Supplied information START

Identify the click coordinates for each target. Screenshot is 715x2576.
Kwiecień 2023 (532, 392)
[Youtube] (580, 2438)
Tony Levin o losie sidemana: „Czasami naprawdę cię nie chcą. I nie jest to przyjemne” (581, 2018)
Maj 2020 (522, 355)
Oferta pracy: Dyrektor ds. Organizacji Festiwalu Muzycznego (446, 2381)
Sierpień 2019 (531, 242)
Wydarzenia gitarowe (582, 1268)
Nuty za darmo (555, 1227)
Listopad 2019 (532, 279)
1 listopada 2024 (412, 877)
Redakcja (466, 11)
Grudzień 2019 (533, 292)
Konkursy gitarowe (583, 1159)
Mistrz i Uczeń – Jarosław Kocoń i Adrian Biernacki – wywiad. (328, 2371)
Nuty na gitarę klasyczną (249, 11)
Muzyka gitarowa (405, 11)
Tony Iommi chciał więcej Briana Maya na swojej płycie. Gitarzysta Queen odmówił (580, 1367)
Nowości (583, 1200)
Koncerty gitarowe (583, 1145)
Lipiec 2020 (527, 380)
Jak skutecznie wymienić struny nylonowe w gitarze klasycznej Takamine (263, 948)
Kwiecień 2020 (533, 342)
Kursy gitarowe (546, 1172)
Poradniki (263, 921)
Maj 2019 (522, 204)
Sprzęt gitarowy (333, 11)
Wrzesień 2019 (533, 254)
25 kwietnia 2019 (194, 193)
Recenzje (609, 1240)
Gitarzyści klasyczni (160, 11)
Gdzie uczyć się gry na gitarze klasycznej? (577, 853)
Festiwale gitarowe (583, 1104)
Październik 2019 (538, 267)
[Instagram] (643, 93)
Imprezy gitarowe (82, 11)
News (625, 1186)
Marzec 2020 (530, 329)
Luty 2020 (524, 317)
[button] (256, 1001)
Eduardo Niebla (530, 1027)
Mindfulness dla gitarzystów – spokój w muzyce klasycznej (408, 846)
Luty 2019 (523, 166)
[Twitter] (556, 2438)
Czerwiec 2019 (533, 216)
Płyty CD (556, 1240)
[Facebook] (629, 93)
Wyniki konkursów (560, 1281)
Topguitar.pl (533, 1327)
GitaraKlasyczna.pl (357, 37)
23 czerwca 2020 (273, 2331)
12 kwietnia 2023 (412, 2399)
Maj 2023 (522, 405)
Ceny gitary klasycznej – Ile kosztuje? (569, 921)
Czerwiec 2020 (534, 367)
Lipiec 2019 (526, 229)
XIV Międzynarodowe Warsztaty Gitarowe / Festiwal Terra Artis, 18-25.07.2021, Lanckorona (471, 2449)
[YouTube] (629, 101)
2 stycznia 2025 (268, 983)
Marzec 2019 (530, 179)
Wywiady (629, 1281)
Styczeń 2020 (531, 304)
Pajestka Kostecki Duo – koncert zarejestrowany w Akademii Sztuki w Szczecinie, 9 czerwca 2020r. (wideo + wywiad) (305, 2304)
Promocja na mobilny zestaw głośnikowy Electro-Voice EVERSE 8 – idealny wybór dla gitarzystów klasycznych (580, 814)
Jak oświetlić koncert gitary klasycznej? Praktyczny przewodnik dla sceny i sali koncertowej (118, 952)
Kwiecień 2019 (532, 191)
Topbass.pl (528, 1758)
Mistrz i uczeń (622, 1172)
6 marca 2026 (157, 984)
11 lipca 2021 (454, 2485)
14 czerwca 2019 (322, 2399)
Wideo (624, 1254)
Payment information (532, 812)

Supplied information END

Exercise aim
Look for the string "gitarzystów" in the records, and copy every line where it is found.

Exercise answer
Mindfulness dla gitarzystów – spokój w muzyce klasycznej (408, 846)
Promocja na mobilny zestaw głośnikowy Electro-Voice EVERSE 8 – idealny wybór dla gitarzystów klasycznych (580, 814)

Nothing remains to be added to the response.